The study period started 24 months prior to index date and ended on 31 December 2022, at death, emigration, or 24 months post-ETI initiation, whichever came first.
Outcomes and data sources
Health care contacts were retrieved from the Danish National Patient Registry (DNPR). Contacts were classified as acute (unplanned) or elective (planned) hospitalizations, and acute or elective outpatient visits to public and private hospitals. Additionally, non-hospital health care resource utilization was reported, including visits to GPs, other specialists, non-hospital physiotherapists or chiropractors, pharmacies, and blood sampling appointments. Other specialists were defined as specialist doctors practicing outside hospitals. The validity of hospital admission type in the DNPR is high [14].
In the DNPR, health care contacts are registered with the CPR number and the date of the contact. Hospitalizations are registered with a start and end date. For each month pre- and post-index, we assigned variables indicating (1) months since ETI initiation, (2) whether a health care contact within each of the identified health care outcomes occurred, (3) COVID-19, defined as the official lockdown period in Denmark between 19 March 2020 and 6 April 2021 [15], and (4) season (spring: March–May, summer: June–August, fall: September–November, winter: December–February). Population characteristics including sex, age, previous CFTR modulator therapy, forced expiratory volume in the first second (FEV1) (most recent pre-index measurement), pancreatic insufficiency, and CF-related diabetes were ascertained from the Danish Cystic Fibrosis Registry (DCFR) as of the index date.

**Source data**
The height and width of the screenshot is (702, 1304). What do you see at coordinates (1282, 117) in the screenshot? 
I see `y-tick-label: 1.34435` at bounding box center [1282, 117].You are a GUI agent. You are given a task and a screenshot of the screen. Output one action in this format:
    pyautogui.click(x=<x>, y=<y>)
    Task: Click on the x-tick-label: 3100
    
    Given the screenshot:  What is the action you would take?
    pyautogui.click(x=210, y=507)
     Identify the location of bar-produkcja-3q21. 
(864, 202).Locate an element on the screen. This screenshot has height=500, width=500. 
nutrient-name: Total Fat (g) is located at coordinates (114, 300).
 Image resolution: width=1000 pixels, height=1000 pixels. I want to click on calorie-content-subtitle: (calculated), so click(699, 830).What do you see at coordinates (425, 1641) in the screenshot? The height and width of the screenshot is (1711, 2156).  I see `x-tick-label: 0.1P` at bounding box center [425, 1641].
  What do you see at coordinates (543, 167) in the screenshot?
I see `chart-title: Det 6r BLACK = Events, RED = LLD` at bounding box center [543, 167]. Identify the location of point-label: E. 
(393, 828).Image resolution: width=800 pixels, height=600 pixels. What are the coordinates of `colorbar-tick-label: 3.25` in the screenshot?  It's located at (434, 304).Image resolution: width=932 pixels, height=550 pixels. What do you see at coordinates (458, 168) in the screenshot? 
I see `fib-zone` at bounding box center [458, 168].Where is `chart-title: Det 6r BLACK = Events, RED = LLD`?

**Required action 1**
Write out the passage on the cystic fibrosis treatment study word for word, from "Outcomes and data" to "is high [14].".
**Required action 2**
Extend the passage on the cystic fibrosis treatment study, picking up after its last sentence.
The material comes from a separate source.

**Expected answer 1**
Outcomes and data sources
Health care contacts were retrieved from the Danish National Patient Registry (DNPR). Contacts were classified as acute (unplanned) or elective (planned) hospitalizations, and acute or elective outpatient visits to public and private hospitals. Additionally, non-hospital health care resource utilization was reported, including visits to GPs, other specialists, non-hospital physiotherapists or chiropractors, pharmacies, and blood sampling appointments. Other specialists were defined as specialist doctors practicing outside hospitals. The validity of hospital admission type in the DNPR is high [14].

**Expected answer 2**
All in- and outpatient visits including dates of admission and discharge were retrieved from the DNPR. Visits to GPs, other specialists, physiotherapists and chiropractors, and blood sampling appointments were retrieved from Health Insurance Statistics, pharmacy visits from the National Prescription Registry in Denmark, and residential status from Danish population registries [16‐18]. All registries were linked via the CPR number.
Statistical analysis
In the descriptive analysis, we calculated the percentage of the population with at least one health care contact per year before and after ETI initiation. We only included individuals with complete follow-up data (i.e., full 12 months of follow-up for each year). For this analysis, the pre-ETI period was defined as the year immediately preceding ETI initiation, and the post-ETI period was defined as the second year following initiation.
We used linear and logistic regression models to estimate the mean number of visits per month, mean number of hospital days, and monthly odds of health care resource utilization during pre- and post-ETI periods. The models were based on the GENMOD procedure in SAS and included splines with knots at 6-month intervals, allowing the effect of ETI to vary every 6 months post-ETI initiation. Correlation between repeated measurements in the same individuals was handled using the random statement with patient ID as the subject and assuming a heterogeneous autoregressive correlation structure of order 1. Season and COVID-19 were included as fixed effects.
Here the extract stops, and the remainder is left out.